How Baking Bread Informed a Winemaker's Approach in the Cellar
Hint: it’s not about the ‘toast’ on the barrels.
Sashi Moorman has a knack for turning out impressive cool-climate Syrahs and laser-focused Pinot Noirs and Chardonnays. The winemaking talent behind Stolpman Vineyards, Sandhi and Domaine de la Côte (which he runs with sommelier Rajat Parr), and his own Piedrasassi label, he’s like a spiritual conduit for Santa Barbara County terroir. Three years ago, in a side business he launched with his wife, Melissa Sorongon, he expanded his repertoire to bread.
It started as a harvest tradition of baking must bread with grapes taken straight from the fermentation tank. “It would come out of the oven kind of purple in color, with this crunchy, walnut-like character from the toasted grape seeds,” says Moorman. “It was just delicious. People would come over for harvest dinners and flip out over the bread, saying, ‘you guys should do this on some sort of scale.'”
The Piedrasassi bakery now resides in the same understated industrial park—called the Lompoc Wine Ghetto—where Moorman makes his wines. It’s a fully integrated operation (they’re growing their own grains and milling their own flour) complete with a wood-fired brick oven. But for all the care spent working with wholesome, artisanal ingredients, their first loaves somehow lacked the character of the harvest bread that had inspired the project in the first place. “We were using commercial yeast,” he says, “and that was the problem. It helped the bread to proof faster, but it really killed the flavor.” They switched to a sourdough starter – a homegrown wild yeast leaven rich in all kinds of microflora – and suddenly the bread was more interesting. “It was like going from something that tasted a little soulless to something that was beautiful," says Moorman, "you could taste the grain more."

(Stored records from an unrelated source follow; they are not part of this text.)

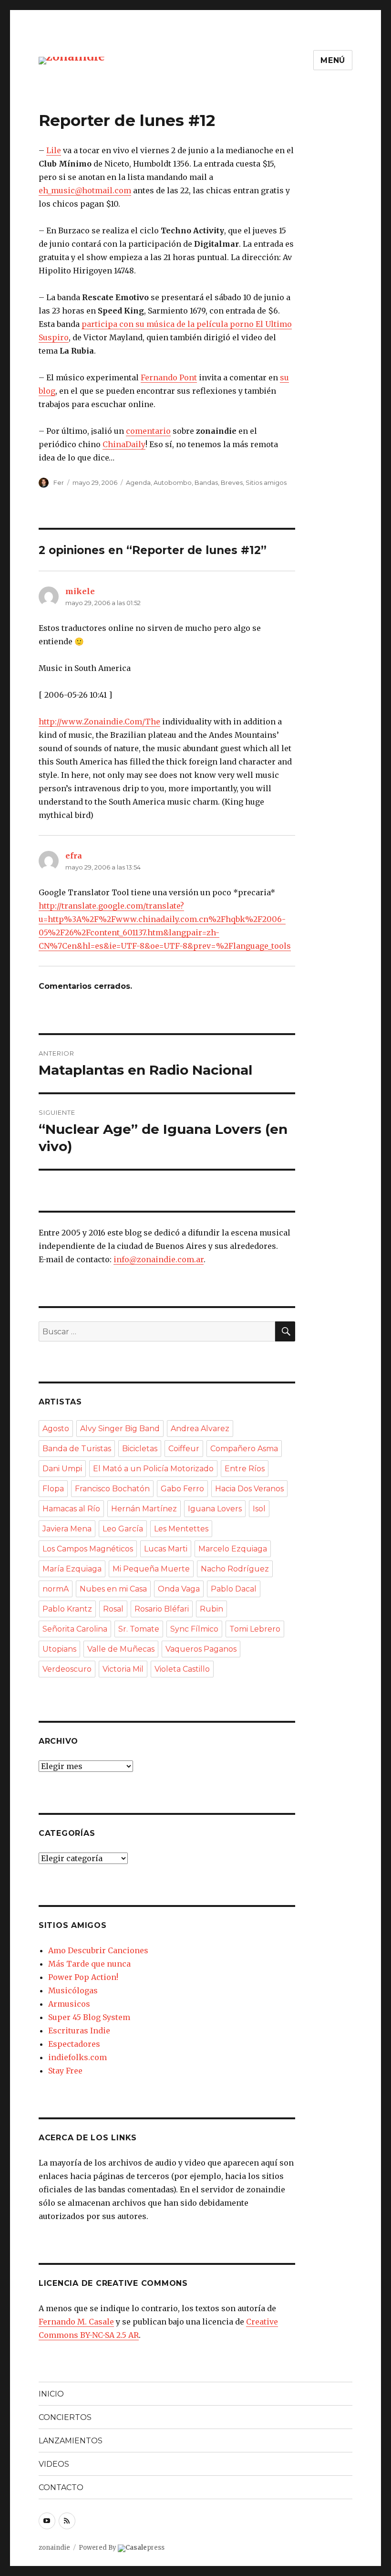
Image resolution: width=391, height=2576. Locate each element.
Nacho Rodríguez (235, 1568)
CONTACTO (61, 2487)
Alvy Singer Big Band (120, 1428)
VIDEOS (54, 2464)
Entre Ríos (245, 1468)
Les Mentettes (181, 1528)
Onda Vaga (179, 1588)
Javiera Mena (67, 1528)
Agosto (55, 1428)
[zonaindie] (72, 59)
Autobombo (173, 482)
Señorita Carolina (74, 1629)
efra (73, 855)
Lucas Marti (165, 1548)
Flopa (53, 1488)
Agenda (138, 482)
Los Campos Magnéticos (87, 1548)
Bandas (206, 482)
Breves (232, 482)
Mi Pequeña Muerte (151, 1568)
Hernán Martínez (144, 1508)
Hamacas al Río (71, 1508)
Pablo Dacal (234, 1588)
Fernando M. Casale (76, 2321)
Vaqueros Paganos (201, 1649)
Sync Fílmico (194, 1629)
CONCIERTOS (65, 2417)
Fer (58, 482)
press (145, 2548)
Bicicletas (139, 1448)
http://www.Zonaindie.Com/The (99, 721)
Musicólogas (73, 1990)
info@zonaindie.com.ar (158, 1259)
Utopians (59, 1649)
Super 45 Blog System (89, 2017)
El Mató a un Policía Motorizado (153, 1468)
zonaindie (54, 2548)
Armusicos (69, 2004)
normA (55, 1588)
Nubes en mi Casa (113, 1588)
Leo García (123, 1528)
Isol (259, 1508)
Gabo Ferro (182, 1488)
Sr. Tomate (138, 1629)
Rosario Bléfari (161, 1608)
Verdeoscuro (67, 1669)
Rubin (211, 1608)
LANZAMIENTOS (71, 2440)
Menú (332, 60)
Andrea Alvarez (200, 1428)
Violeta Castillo (182, 1669)
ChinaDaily (124, 444)
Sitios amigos (266, 482)
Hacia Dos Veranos (249, 1488)
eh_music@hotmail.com (85, 190)
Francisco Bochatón (112, 1488)
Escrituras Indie (79, 2030)
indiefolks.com (77, 2057)
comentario (148, 431)
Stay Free (65, 2070)
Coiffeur (183, 1448)
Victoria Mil (123, 1669)
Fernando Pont (169, 377)
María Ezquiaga (72, 1568)
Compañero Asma (244, 1448)
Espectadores (74, 2044)
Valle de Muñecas (120, 1649)
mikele (80, 591)
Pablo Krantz (67, 1608)
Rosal (113, 1608)
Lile (53, 150)
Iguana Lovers (215, 1508)
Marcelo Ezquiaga (232, 1548)
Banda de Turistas (76, 1448)
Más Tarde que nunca (89, 1964)
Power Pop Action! (83, 1977)
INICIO (51, 2393)
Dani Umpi (62, 1468)
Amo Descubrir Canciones (98, 1950)
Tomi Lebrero (254, 1629)
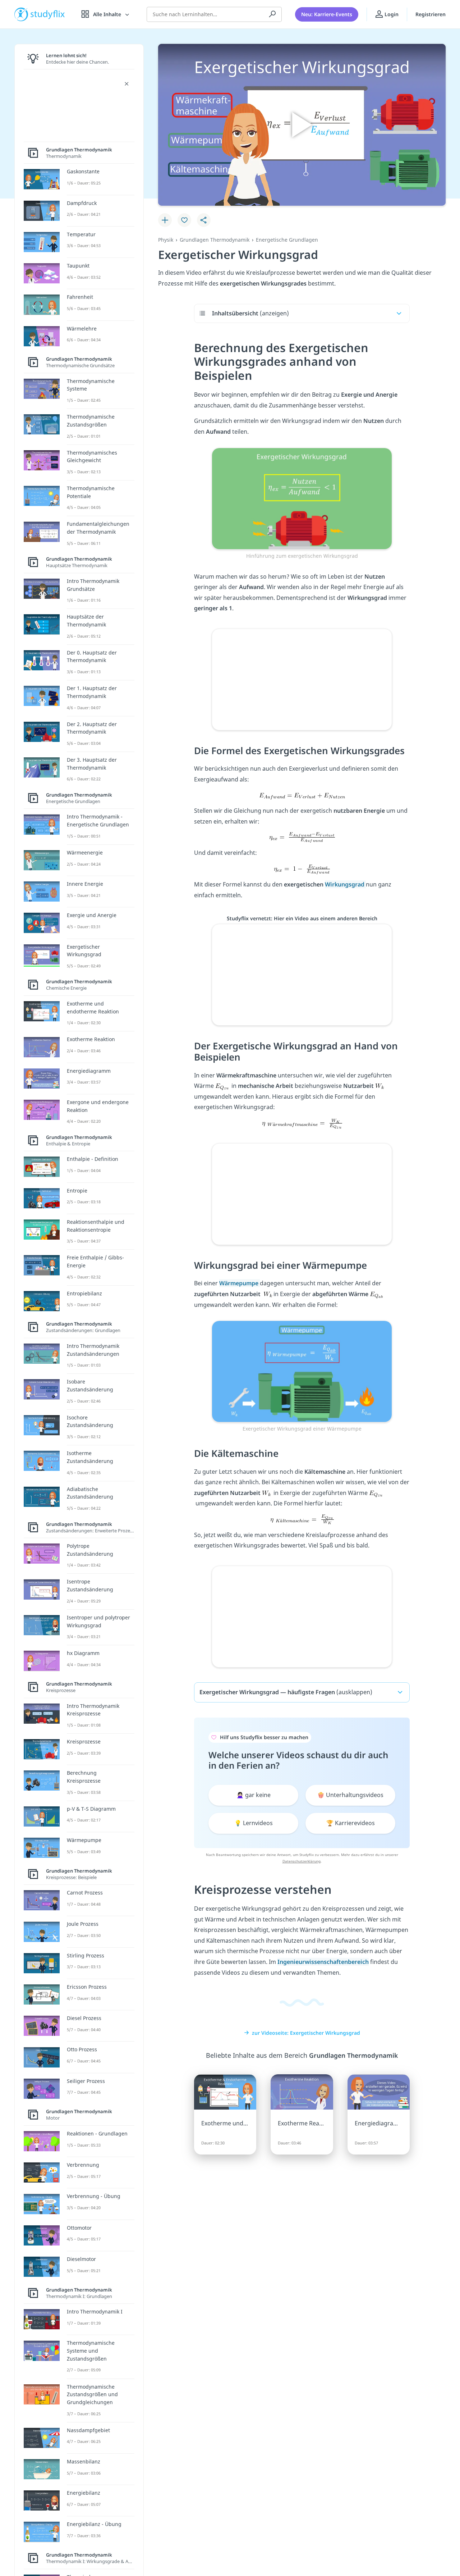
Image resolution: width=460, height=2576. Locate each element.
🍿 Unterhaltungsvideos (350, 1795)
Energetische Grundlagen (287, 239)
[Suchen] (272, 14)
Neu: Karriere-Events (326, 14)
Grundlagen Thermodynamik (214, 239)
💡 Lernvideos (253, 1823)
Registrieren (430, 14)
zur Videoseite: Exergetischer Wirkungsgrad (306, 2032)
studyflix (48, 14)
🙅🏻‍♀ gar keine (253, 1795)
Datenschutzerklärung (301, 1861)
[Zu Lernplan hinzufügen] (165, 220)
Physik (165, 239)
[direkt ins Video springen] (302, 498)
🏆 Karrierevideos (350, 1823)
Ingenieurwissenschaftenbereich (323, 1962)
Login (391, 14)
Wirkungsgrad (345, 884)
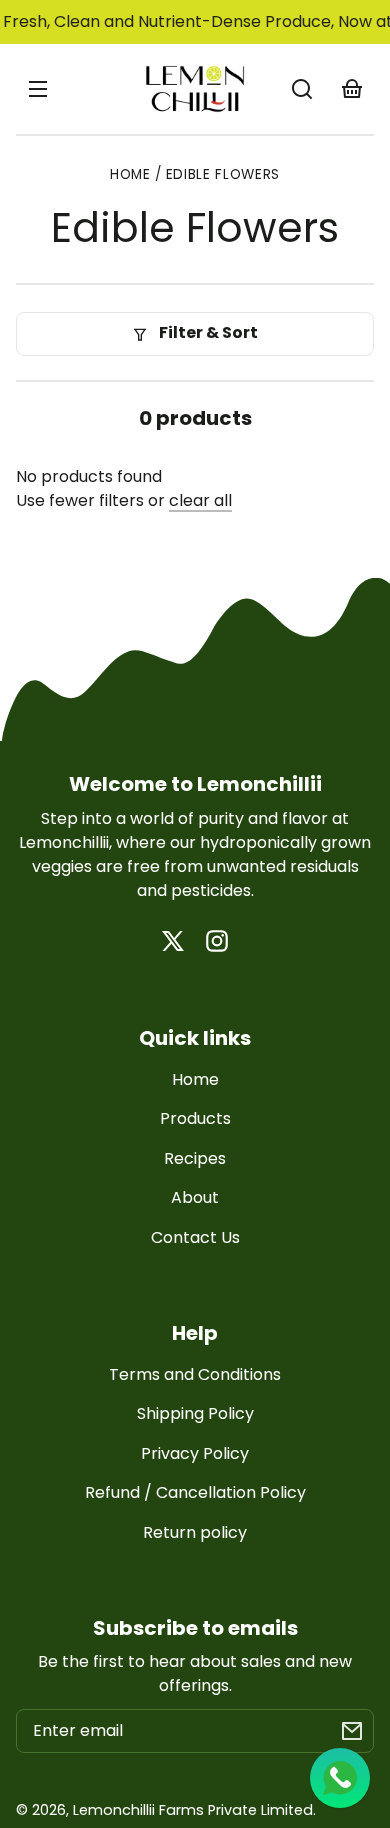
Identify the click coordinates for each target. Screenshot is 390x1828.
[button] (302, 89)
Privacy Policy (195, 1453)
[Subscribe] (352, 1731)
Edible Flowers (223, 176)
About (195, 1197)
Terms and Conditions (195, 1374)
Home (130, 176)
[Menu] (38, 89)
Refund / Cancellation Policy (195, 1492)
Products (195, 1118)
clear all (200, 500)
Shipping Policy (195, 1413)
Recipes (195, 1158)
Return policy (195, 1532)
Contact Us (195, 1237)
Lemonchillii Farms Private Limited (193, 1810)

Seeing the stark contrast between loaves, he had an epiphany. The same attention to yeast diversity could be a game-changer at the winery, too. His theory? The richer the native yeast population involved in fermentation, the more interesting the resulting wine. He hadn’t been using commercial yeasts for the wines; the m.o. was, for all intents and purposes, wild yeast fermentation. But he had been sulfuring the must – a safeguarding measure that has the side effect of killing many of the wild yeast strains and other microbes naturally present on the grapes in addition to the unwelcome, “off” aroma-producing bacteria it’s meant to eliminate. “I realized that so much more complexity could be brought to the wine by not removing those microbes that are there at the beginning of its life,” says Moorman, "and we had to work hard to figure out how to do that without compromising the wine." He started by categorically stopping to sulfur the grapes.
“It’s a riskier, more difficult way of fermenting, but I really feel that you can smell the difference," he says. That holds true particularly for the Pinot Noirs of Domaine de la Côte, where he's been able to work closely in the vineyard on the health of the soil. "All those microbes... they don't come from the sky; they come from the ground," he says. "So the healthier the soil is in terms of the amount of organic matter, the more you'll get this amazing ecology of microbes. And that's what ends up on the grape skins, comes into the winery, and contributes to the wine's complexity of aromas."
It seems to have paid off, since the new releases are knockout delicious. A recently tasted 2014 single vineyard La Côte Pinot Noir was as pure and vibrant an expression of red fruit as some of the best Beaujolais I've encountered, with an underlying salinity that gave it an extra dimension. “Some winemakers might think that being this scientific about their fermentations takes the romance out of it,” says Moorman. “But I think that microbes are what make all food great, whether it’s pickles, cheese, beer, wine, or bread. They’re the soul of a great food product that’s gone through a transformation.”